>> start MATERIAL

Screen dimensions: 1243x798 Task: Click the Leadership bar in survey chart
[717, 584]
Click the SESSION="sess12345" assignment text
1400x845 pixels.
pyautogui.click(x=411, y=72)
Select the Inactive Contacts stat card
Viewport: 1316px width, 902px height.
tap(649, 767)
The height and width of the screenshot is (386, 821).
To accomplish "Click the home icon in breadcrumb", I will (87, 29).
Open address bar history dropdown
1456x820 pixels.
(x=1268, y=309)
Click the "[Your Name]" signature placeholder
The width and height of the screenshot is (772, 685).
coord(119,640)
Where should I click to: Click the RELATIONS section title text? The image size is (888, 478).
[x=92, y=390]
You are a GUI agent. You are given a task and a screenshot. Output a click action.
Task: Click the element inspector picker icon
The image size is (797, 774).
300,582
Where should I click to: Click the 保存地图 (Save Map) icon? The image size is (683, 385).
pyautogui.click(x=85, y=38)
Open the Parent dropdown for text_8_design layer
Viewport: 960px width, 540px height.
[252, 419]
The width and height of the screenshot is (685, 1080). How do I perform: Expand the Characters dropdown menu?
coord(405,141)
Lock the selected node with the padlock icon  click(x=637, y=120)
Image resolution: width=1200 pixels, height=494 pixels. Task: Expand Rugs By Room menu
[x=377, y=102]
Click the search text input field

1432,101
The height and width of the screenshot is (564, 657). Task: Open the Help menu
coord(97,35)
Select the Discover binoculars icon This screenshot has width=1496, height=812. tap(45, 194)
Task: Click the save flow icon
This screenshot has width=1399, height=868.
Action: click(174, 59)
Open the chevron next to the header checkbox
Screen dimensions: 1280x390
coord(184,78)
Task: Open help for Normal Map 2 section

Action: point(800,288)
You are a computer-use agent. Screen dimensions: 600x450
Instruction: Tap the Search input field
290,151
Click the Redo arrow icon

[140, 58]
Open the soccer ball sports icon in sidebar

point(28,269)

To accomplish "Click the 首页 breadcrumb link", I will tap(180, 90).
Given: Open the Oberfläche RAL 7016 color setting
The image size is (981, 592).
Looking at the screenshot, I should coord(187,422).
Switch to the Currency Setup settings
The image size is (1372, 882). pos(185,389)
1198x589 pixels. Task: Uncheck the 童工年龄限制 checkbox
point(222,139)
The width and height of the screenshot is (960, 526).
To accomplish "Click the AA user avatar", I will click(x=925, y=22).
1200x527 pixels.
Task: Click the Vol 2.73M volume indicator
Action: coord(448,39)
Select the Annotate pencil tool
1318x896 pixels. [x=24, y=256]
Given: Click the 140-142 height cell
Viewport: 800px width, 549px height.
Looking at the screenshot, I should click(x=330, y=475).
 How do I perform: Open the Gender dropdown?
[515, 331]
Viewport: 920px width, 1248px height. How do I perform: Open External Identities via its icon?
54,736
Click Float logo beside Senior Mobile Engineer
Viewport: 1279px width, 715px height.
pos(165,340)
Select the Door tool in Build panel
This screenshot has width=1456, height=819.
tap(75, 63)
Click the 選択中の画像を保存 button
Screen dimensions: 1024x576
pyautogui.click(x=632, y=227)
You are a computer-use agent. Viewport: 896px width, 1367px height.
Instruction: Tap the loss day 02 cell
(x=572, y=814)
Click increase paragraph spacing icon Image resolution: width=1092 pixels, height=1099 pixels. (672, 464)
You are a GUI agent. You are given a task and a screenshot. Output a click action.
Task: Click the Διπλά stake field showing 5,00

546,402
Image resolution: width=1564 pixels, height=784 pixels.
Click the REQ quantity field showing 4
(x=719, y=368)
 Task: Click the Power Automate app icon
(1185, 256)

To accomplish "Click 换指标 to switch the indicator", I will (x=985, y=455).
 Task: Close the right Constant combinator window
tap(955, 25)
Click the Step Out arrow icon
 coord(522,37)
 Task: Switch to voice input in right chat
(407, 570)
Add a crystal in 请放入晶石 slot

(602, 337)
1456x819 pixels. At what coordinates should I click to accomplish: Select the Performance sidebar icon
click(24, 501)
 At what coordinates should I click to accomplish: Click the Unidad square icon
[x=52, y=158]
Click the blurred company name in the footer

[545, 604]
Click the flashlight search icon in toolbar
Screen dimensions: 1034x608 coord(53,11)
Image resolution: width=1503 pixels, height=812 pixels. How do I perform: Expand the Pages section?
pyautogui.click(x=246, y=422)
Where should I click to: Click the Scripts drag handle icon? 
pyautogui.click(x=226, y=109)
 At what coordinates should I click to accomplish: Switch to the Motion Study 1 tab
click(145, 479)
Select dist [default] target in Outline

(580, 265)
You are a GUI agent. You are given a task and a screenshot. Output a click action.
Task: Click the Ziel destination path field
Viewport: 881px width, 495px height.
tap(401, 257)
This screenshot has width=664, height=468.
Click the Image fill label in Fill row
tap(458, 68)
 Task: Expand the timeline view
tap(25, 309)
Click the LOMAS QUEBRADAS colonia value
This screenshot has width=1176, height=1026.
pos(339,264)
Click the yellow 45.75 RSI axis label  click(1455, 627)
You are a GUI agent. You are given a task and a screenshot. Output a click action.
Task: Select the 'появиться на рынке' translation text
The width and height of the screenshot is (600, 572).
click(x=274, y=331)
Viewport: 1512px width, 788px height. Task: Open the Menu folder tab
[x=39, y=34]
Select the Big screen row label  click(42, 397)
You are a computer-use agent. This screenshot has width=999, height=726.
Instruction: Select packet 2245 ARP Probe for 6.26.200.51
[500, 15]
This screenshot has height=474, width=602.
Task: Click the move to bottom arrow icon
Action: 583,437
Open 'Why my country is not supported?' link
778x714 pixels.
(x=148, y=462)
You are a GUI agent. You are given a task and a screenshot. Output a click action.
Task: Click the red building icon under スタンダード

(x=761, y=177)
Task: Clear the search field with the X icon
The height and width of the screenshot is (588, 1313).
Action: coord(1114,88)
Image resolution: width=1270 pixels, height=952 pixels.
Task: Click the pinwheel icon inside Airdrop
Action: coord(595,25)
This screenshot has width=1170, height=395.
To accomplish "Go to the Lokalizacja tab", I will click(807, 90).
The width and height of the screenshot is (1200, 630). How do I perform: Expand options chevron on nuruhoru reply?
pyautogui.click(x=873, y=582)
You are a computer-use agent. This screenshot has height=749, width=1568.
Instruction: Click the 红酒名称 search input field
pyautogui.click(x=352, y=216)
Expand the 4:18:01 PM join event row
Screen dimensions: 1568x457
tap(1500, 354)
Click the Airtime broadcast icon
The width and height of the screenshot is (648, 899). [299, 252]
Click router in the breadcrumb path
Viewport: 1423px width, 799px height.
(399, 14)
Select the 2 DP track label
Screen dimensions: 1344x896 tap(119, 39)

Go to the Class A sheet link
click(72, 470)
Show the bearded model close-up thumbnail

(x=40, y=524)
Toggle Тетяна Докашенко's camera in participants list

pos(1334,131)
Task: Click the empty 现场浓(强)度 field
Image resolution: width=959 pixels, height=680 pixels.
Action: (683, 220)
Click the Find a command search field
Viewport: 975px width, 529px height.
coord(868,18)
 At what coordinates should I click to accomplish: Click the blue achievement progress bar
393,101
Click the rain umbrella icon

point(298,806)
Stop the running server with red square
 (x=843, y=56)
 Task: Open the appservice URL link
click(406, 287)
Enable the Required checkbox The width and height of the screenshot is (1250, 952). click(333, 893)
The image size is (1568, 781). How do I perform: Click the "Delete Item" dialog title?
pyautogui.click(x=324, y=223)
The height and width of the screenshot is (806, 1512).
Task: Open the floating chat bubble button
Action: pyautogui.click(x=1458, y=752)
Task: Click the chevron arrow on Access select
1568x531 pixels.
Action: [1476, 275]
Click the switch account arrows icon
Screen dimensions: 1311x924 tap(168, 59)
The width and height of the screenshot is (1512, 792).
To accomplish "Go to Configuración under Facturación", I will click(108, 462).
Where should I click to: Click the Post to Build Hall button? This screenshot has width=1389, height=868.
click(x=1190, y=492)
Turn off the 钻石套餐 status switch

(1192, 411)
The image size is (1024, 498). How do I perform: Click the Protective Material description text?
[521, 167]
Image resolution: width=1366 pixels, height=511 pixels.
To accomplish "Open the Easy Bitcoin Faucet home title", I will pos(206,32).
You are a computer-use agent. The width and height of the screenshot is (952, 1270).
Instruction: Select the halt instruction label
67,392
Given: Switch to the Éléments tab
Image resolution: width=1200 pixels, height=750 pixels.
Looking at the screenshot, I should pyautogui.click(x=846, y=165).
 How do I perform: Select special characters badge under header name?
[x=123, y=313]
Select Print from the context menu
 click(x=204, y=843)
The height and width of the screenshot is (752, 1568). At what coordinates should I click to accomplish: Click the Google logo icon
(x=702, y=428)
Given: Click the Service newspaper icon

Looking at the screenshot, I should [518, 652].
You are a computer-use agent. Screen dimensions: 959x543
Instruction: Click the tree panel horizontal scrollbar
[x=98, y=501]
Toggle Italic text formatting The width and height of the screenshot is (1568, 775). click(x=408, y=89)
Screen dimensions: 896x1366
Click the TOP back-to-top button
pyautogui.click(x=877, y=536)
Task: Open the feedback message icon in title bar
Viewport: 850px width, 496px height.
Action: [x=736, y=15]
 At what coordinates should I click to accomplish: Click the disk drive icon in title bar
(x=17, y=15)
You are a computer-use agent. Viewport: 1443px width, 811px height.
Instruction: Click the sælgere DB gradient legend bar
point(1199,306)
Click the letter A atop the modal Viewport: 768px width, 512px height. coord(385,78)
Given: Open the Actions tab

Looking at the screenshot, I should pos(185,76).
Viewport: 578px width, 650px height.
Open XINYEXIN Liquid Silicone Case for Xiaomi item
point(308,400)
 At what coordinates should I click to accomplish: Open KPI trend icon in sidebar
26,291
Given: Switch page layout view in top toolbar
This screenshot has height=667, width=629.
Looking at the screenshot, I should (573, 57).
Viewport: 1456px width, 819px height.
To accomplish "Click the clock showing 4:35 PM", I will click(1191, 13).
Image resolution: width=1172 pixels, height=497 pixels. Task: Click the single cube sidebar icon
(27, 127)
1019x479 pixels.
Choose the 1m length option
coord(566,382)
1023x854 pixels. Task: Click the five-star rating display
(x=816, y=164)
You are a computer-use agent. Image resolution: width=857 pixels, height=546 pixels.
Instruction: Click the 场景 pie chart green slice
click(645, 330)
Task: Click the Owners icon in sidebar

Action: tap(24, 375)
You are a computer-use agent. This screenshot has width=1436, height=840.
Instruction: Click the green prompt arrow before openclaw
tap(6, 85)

>> end MATERIAL

* **TASK TO COMPLETE**:
Return the data lines from the line containing "Go to the Class A sheet link" up to and including the line containing "Enable the Required", reproducing each one without any change.

* **ANSWER TO THIS EXERCISE**:
Go to the Class A sheet link
click(72, 470)
Show the bearded model close-up thumbnail

(x=40, y=524)
Toggle Тетяна Докашенко's camera in participants list

pos(1334,131)
Task: Click the empty 现场浓(强)度 field
Image resolution: width=959 pixels, height=680 pixels.
Action: (683, 220)
Click the Find a command search field
Viewport: 975px width, 529px height.
coord(868,18)
 At what coordinates should I click to accomplish: Click the blue achievement progress bar
393,101
Click the rain umbrella icon

point(298,806)
Stop the running server with red square
 (x=843, y=56)
 Task: Open the appservice URL link
click(406, 287)
Enable the Required checkbox The width and height of the screenshot is (1250, 952). click(333, 893)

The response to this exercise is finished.